Jones reported city firemen made 1,066 runs in 2009, a decrease of 37 from 2009 even though mutual aid for other departments rose by six. Fire damage totaled $354,950 on property valued at $4.9 million, compared to damage of $480,290 on property valued at $5.5 million.
Fewer structure fires
The big difference was in the number of structure fires. Fires in 2009 included 13 residential and two commercial fires, a total drop of 11 from 2008 when there were three industrial fires. Major damage events like the A-1 Rental fire in January 2008 and the McDonald's fire in 2010, nearly two years apart to the day, were avoided in 2009.
More favorable weather led to a decrease in electrical fires, thanks to less wind and ice storms. Tornado watches dropped to three from 14 in 2008. Even grass fires declined by two for a total of six on the year, reflecting a break from the extremely dry conditions seen in some summers.
Two floods on Broadway represented half the number from 2008. Having had significant experience over the past two years in dealing with floods, Jones said he has made one change.
"I have instructed the guys when they know it's going to flood to evacuate the [Marshall] trailer park the first time," Jones said, "if they want to go or not.
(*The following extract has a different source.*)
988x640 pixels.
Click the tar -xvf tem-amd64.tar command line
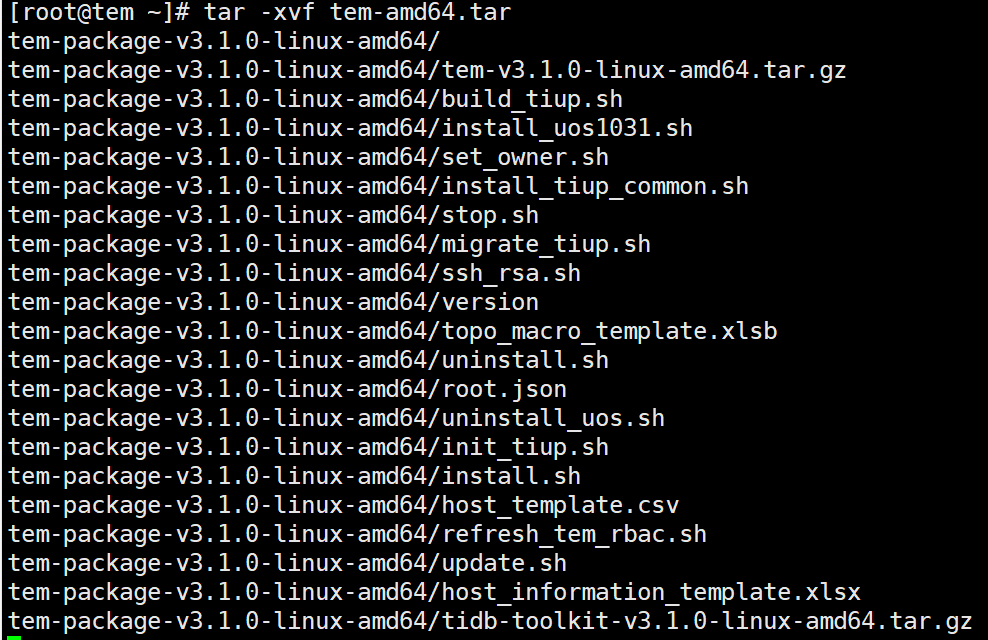[x=259, y=13]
My guys are not coming back in to get you. We probably should have done that a long time ago."
During the Sept. 19, 2009, flood, Jones said his men had further difficulty with a resident trying to sneak back into the Marshall Trailer Park while flooding was underway. Guarding the park further drained manpower that could have been used elsewhere, Jones said.
The number of vehicular accidents held steady at 65, one less than the year before. Responses to medical calls totaled 599, a 3 percent increase. Jones expected the number of First Responder runs for medical situations would continue to increase with the growing number of people coming to town. Calls to set up landing zones for helicopters rose 19 percent in 2009.
Jones commended the Police Department for providing very specific directions to vehicular accidents on Highway 60. With the divided highway and separated bridge spans over Waldensian Road, dispatchers have avoided delays by directing firemen to the proper side without doubling back.
Over time, Jones said, the attitude of firemen has changed about medical calls. Now the calls are viewed just as public relations opportunities in addition to rendering a service.
The number of investigations requested dropped by 16 percent in 2009, but Jones fully expects the number to stay steady. A request to check out the smell of smoke or gas has to be answered, regardless of how minor the circumstances.
Controlled burns, for example, are allowed during specific hours, which Jones will tell people who call. However, if a neighbor complains about the smoke, the firemen will put the fire out.
Each year has its share of oddities in the report. Jones noted the number of dumpster fires doubled last year. There were individual incidents of a porta-potty being set on fire and someone igniting property set up for a yard sale.
The total number of assists made to help rural departments rose by six to 118 last year. City firefighters now automatically respond to any structure fire within five miles of the city, including calls for the Pierce City departments, the Purdy Fire District and the Freistatt department.
Jones told his men not to hesitate calling other departments for help either. The assistance of out-of-town firemen was a big help in the McDonald's fire in January.
Jones expects to take time in the coming weeks to gather his men and have an extended discussion about the fire that destroyed the McDonald's restaurant on Jan. 8. He said in looking for lessons from the experience, the consensus has been that high roofs, particularly in restaurant chain buildings, can hide fires, creating dangerous conditions for fighting them.
Another lesson came from the difficulties created by ice coating the scene and the equipment. Jones is looking forward to hearing what his men have to say about maneuvering under such conditions.
Many individual efforts made a big difference that day. Jones commended the work of the cadets in helping to move hose all afternoon. People like Jarrod Jarvis and Animal Control Officer Alicia Graves, running to the store to buy gloves and stocking caps for the cadets helped keep the entire operation going.